-- WORK INSTRUCTION --
Without the images, output each record below as it stands.
━━━━━ DATA RECORDS ━━━━━
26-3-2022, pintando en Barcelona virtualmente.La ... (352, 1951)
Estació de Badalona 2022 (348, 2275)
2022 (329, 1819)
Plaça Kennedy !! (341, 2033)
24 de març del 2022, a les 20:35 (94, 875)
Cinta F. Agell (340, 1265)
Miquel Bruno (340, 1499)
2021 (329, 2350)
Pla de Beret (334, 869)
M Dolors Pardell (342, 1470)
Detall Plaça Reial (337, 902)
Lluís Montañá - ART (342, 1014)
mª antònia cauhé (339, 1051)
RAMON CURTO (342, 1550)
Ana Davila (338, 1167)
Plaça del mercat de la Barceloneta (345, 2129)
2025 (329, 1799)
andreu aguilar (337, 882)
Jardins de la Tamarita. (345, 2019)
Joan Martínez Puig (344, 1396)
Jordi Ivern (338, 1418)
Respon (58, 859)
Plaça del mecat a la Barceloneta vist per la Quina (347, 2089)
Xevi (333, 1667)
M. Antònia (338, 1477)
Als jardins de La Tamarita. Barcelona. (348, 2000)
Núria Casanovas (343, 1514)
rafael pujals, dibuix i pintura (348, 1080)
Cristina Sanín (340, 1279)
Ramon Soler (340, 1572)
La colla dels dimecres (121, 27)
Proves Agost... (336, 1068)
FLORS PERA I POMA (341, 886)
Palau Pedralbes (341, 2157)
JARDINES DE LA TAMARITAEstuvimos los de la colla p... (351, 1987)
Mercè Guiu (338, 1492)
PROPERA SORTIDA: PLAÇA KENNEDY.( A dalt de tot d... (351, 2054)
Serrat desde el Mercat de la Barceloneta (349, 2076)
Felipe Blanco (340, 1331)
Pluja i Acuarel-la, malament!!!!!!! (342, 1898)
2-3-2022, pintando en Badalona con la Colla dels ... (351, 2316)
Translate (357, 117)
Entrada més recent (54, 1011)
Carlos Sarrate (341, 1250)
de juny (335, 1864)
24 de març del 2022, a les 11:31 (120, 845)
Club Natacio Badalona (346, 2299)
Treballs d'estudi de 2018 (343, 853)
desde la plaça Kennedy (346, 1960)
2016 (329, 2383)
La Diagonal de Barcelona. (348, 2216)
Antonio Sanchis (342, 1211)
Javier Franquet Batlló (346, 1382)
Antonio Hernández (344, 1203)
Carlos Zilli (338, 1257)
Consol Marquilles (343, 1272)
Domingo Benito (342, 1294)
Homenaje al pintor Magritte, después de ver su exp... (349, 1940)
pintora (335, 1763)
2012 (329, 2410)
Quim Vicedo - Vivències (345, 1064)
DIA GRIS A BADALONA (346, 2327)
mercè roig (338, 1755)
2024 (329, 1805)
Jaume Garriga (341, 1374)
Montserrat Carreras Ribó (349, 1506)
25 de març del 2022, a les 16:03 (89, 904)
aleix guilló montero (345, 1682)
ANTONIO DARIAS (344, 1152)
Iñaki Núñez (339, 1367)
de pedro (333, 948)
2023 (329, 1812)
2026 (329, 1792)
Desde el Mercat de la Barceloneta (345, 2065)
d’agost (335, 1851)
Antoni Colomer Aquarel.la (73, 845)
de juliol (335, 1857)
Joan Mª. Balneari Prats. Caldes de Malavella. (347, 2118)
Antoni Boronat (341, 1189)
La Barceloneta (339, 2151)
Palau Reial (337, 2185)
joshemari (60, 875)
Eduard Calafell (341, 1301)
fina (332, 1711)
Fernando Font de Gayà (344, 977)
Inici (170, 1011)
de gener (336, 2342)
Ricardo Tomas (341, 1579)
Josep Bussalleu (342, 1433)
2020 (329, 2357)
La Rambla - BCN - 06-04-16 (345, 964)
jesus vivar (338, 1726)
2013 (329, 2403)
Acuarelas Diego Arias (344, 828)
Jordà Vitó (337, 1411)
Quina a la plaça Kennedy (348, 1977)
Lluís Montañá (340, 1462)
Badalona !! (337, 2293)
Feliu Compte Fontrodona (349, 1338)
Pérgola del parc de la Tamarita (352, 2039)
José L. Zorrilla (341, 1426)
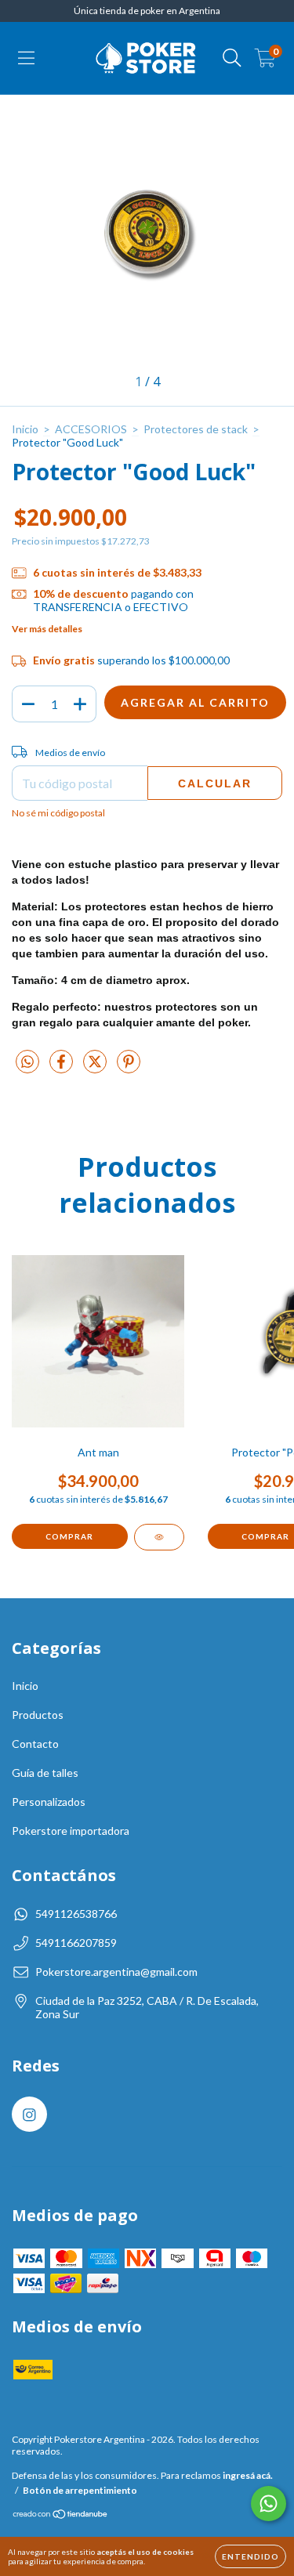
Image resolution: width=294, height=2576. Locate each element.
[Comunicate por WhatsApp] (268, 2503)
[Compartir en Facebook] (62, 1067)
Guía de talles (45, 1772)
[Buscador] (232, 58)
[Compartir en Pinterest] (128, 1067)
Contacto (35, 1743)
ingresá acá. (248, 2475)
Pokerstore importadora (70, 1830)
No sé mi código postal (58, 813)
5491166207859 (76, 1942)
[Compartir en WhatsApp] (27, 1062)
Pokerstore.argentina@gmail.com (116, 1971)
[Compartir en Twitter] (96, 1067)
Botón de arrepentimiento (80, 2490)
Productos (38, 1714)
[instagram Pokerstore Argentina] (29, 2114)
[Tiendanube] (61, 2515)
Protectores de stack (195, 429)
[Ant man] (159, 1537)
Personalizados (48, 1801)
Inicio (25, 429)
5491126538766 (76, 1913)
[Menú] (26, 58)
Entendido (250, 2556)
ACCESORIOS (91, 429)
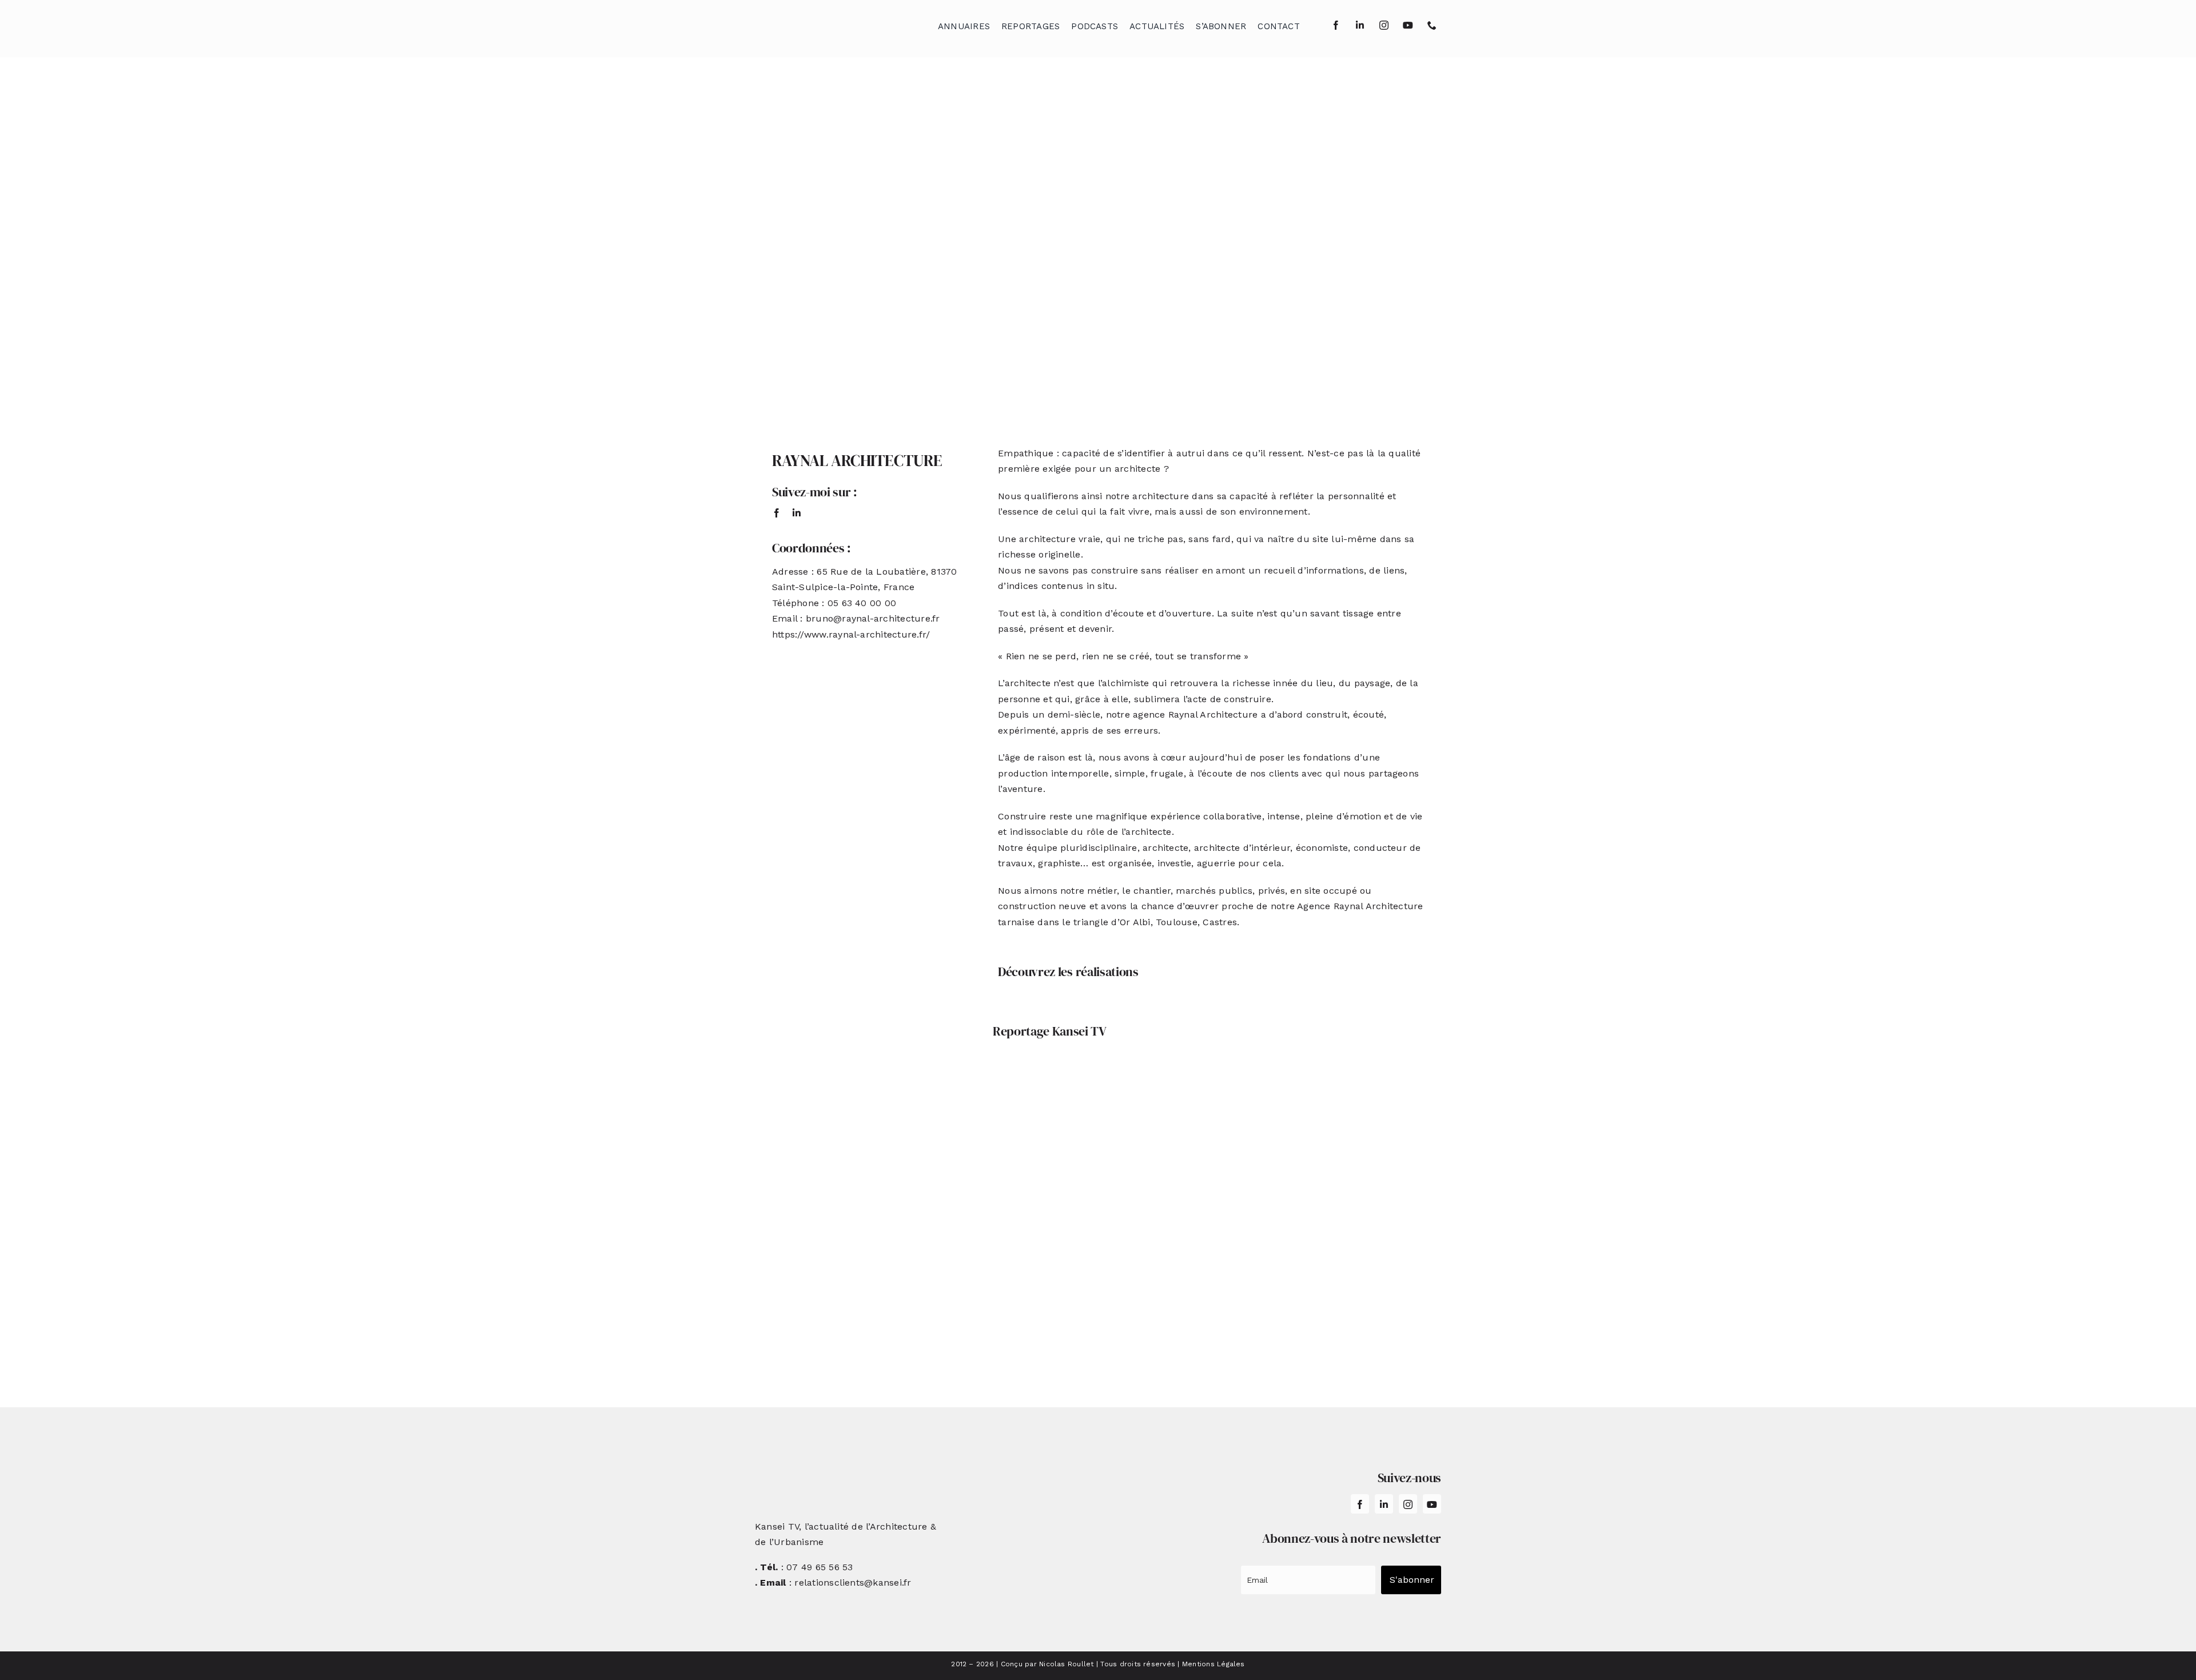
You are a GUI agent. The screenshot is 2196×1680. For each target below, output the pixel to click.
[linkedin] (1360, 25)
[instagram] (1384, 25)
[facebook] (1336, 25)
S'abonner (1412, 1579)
━━━━━
-- REPLY TO THE TASK --
26-3-2022, pintando en Barcelona virtualmente.La ... (352, 1951)
Estació de Badalona 2022 (348, 2275)
2022 (329, 1819)
Plaça Kennedy !! (341, 2033)
24 de març del 2022, a les 20:35 (94, 875)
Cinta F. Agell (340, 1265)
Miquel Bruno (340, 1499)
2021 (329, 2350)
Pla de Beret (334, 869)
M Dolors Pardell (342, 1470)
Detall Plaça Reial (337, 902)
Lluís Montañá - ART (342, 1014)
mª antònia cauhé (339, 1051)
RAMON CURTO (342, 1550)
Ana Davila (338, 1167)
Plaça del mercat de la Barceloneta (345, 2129)
2025 (329, 1799)
andreu aguilar (337, 882)
Jardins de la Tamarita. (345, 2019)
Joan Martínez Puig (344, 1396)
Jordi Ivern (338, 1418)
Respon (58, 859)
Plaça del mecat a la Barceloneta vist per la Quina (347, 2089)
Xevi (333, 1667)
M. Antònia (338, 1477)
Als jardins de La Tamarita. Barcelona. (348, 2000)
Núria Casanovas (343, 1514)
rafael pujals, dibuix i pintura (348, 1080)
Cristina Sanín (340, 1279)
Ramon Soler (340, 1572)
La colla dels dimecres (121, 27)
Proves Agost... (336, 1068)
FLORS PERA I POMA (341, 886)
Palau Pedralbes (341, 2157)
JARDINES DE LA TAMARITAEstuvimos los de la colla p... (351, 1987)
Mercè Guiu (338, 1492)
PROPERA SORTIDA: PLAÇA KENNEDY.( A dalt de tot d... (351, 2054)
Serrat desde el Mercat de la Barceloneta (349, 2076)
Felipe Blanco (340, 1331)
Pluja i Acuarel-la, malament!!!!!!! (342, 1898)
2-3-2022, pintando en Badalona con la Colla dels ... (351, 2316)
Translate (357, 117)
Entrada més recent (54, 1011)
Carlos Sarrate (341, 1250)
de juny (335, 1864)
24 de març del 2022, a les 11:31 (120, 845)
Club Natacio Badalona (346, 2299)
Treballs d'estudi de 2018 (343, 853)
desde la plaça Kennedy (346, 1960)
2016 (329, 2383)
La Diagonal de Barcelona. (348, 2216)
Antonio Sanchis (342, 1211)
Javier Franquet Batlló (346, 1382)
Antonio Hernández (344, 1203)
Carlos Zilli (338, 1257)
Consol Marquilles (343, 1272)
Domingo Benito (342, 1294)
Homenaje al pintor Magritte, después de ver su exp... (349, 1940)
pintora (335, 1763)
2012 (329, 2410)
Quim Vicedo - Vivències (345, 1064)
DIA GRIS A BADALONA (346, 2327)
mercè roig (338, 1755)
2024 (329, 1805)
Jaume Garriga (341, 1374)
Montserrat Carreras Ribó (349, 1506)
25 de març del 2022, a les 16:03 (89, 904)
aleix guilló montero (345, 1682)
ANTONIO DARIAS (344, 1152)
Iñaki Núñez (339, 1367)
de pedro (333, 948)
2023 (329, 1812)
2026 (329, 1792)
Desde el Mercat de la Barceloneta (345, 2065)
d’agost (335, 1851)
Antoni Colomer Aquarel.la (73, 845)
de juliol (335, 1857)
Joan Mª. Balneari Prats. Caldes de Malavella. (347, 2118)
Antoni Boronat (341, 1189)
La Barceloneta (339, 2151)
Palau Reial (337, 2185)
joshemari (60, 875)
Eduard Calafell (341, 1301)
fina (332, 1711)
Fernando Font de Gayà (344, 977)
Inici (170, 1011)
de gener (336, 2342)
Ricardo Tomas (341, 1579)
Josep Bussalleu (342, 1433)
2020 (329, 2357)
La Rambla - BCN - 06-04-16 (345, 964)
jesus vivar (338, 1726)
2013 (329, 2403)
Acuarelas Diego Arias (344, 828)
Jordà Vitó (337, 1411)
Quina a la plaça Kennedy (348, 1977)
Lluís Montañá (340, 1462)
Badalona !! (337, 2293)
Feliu Compte Fontrodona (349, 1338)
Pérgola del parc de la Tamarita (352, 2039)
José L. Zorrilla (341, 1426)
Image resolution: width=294, height=2576. Locate each element.
[Comunicate por WhatsApp] (268, 2503)
[Compartir en Facebook] (62, 1067)
Guía de talles (45, 1772)
[Buscador] (232, 58)
[Compartir en Pinterest] (128, 1067)
Contacto (35, 1743)
ingresá acá. (248, 2475)
Pokerstore importadora (70, 1830)
No sé mi código postal (58, 813)
5491166207859 (76, 1942)
[Compartir en WhatsApp] (27, 1062)
Pokerstore.argentina@gmail.com (116, 1971)
[Compartir en Twitter] (96, 1067)
Botón de arrepentimiento (80, 2490)
Productos (38, 1714)
[instagram Pokerstore Argentina] (29, 2114)
[Tiendanube] (61, 2515)
Protectores de stack (195, 429)
[Ant man] (159, 1537)
Personalizados (48, 1801)
Inicio (25, 429)
5491126538766 (76, 1913)
[Menú] (26, 58)
Entendido (250, 2556)
ACCESORIOS (91, 429)
You are a GUI agent. The screenshot is 2196×1680. For each target below, output the pixel to click.
[linkedin] (1360, 25)
[instagram] (1384, 25)
[facebook] (1336, 25)
S'abonner (1412, 1579)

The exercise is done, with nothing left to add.